Por Jenniffer Cornélio – Educativo Piraporiando




Pessoas chegam de todos os lugares do mundo buscando um lar no Brasil — e carregam em suas malas histórias, culturas e muita esperança. Conforme aponta o Fundo das Nações Unidas para a Infância (UNICEF), essas pessoas em sua maioria são migrantes refugiados/as que saem de seus países em busca de apoio e acolhimento, motivados por inúmeros fatores. Este processo migratório internacional afeta a vida dos/as migrantes e suas famílias e principalmente a vida das crianças, já que as trajetórias educacionais delas podem ser positiva ou negativamente alteradas devido à sua própria mobilidade (ou a dos pais) e as barreiras culturais enfrentadas em outros territórios.


As escolas brasileiras têm o desafio de receber essas crianças, respeitando suas culturas, trajetórias e suas possíveis questões psicoemocionais. Sim, não é uma missão fácil, pois aqui no Brasil também enfrentamos fragilidades na educação pública atreladas a processos financeiros, sociais e políticos. A divisão sistêmica é, por muitas vezes, totalmente excludente — e é exatamente por essa questão que precisamos discutir sobre os espaços de acolhimento criados no contexto educacional, seja para conterrâneos, seja para a população migrante.

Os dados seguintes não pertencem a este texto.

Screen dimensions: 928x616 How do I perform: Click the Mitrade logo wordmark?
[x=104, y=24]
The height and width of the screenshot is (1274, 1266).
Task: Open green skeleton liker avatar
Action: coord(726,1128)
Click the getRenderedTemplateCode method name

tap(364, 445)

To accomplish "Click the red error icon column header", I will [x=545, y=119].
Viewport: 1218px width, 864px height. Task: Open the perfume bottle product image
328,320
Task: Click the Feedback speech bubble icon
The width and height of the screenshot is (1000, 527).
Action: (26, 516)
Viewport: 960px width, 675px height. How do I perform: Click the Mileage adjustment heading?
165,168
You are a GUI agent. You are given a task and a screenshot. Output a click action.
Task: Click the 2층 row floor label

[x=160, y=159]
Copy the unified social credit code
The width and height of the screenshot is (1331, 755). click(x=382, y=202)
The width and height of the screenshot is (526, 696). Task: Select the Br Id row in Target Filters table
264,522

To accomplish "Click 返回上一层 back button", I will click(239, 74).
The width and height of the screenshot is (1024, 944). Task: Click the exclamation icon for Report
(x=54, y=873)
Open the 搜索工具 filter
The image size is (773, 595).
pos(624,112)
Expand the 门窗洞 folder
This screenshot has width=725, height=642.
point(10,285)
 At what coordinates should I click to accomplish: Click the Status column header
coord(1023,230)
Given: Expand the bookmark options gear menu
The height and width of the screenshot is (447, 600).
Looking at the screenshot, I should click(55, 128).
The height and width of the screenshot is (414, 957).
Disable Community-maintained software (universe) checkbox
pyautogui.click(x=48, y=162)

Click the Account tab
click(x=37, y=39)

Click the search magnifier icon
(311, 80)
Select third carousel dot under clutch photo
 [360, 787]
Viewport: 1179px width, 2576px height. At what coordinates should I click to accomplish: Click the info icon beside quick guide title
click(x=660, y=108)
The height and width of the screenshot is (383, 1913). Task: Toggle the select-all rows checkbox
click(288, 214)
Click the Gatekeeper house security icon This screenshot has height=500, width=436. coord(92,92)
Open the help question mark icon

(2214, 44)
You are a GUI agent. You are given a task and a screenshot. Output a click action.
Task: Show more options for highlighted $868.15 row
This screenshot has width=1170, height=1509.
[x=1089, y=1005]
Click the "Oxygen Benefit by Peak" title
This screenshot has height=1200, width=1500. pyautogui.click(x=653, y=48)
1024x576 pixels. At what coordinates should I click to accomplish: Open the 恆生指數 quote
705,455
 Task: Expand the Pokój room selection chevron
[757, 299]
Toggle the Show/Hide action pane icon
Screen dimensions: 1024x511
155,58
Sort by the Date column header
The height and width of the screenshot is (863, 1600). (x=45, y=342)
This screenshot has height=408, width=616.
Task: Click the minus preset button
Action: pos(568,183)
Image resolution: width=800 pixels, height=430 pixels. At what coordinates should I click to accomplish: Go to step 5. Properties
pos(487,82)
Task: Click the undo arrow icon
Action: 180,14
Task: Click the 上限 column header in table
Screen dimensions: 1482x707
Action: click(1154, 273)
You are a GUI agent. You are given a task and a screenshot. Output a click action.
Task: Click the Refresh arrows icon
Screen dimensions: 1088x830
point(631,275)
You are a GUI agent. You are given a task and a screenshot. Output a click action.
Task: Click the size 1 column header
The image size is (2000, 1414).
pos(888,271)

Mas, com todas as questões sócio-políticas ao redor da Educação, não podemos esquecer que ela é um direito que deve ser assegurado a todos/as. Esse direito parte da premissa de que o indivíduo possa ser preparado/a para compreender seu papel enquanto cidadão na vivência social. A educação deve potencializar o respeito ao outro e a si na sua dignidade, à relação com a diversidade (pluralidade) e com a diferença, propiciando condições de criticidade e formação intelectual com base na autonomia e liberdade.


A Constituição deixa explícita a formação educacional do sujeito pautada para a manutenção e sobrevivência da (ou/em) sociedade e com direitos garantidos. Por isso, é crucial considerar que todos/as que fazem parte desta comunidade social estão se formando no exercício destes direitos sem qualquer segregação, seja no âmbito sócio-histórico, cultural, de classe, lugar de origem, de gênero, étnico ou intelectual (cognitivo).


Ao fazer uma reflexão sobre direito, infância e educação de crianças migrantes como um processo de socialização e construção de indivíduos para o bem-estar coletivo e cidadão, não podemos deixar de falar sobre a qualidade social da (escola) educação — que contempla todos os elementos e dimensões que dizem respeito ao modo de viver e às expectativas das famílias, atores envolvidos na dinâmica escolar (Estado, professores/as e comunidade escolar) e de estudantes em relação à educação.


A escola deve ter como norte as políticas governamentais — quando estas respeitam a democracia e os cidadãos que fazem parte desta estrutura — os projetos sociais, culturais e a valorização da promoção da equidade. A escola enquanto um território de formação para a vida em todos os aspectos, não pode se refutar a artifícios ideológicos que quebrem o compromisso já instituído de amparar o indivíduo e sua carga sócio-histórica. Por fim, pensar em uma educação que se paute nos fatores humanos de reconhecimento do outro, na qualidade social, equidade e protagonismo é fundamental.



Migrar é um direito humano. Precisamos considerar isso sempre nos espaços educacionais.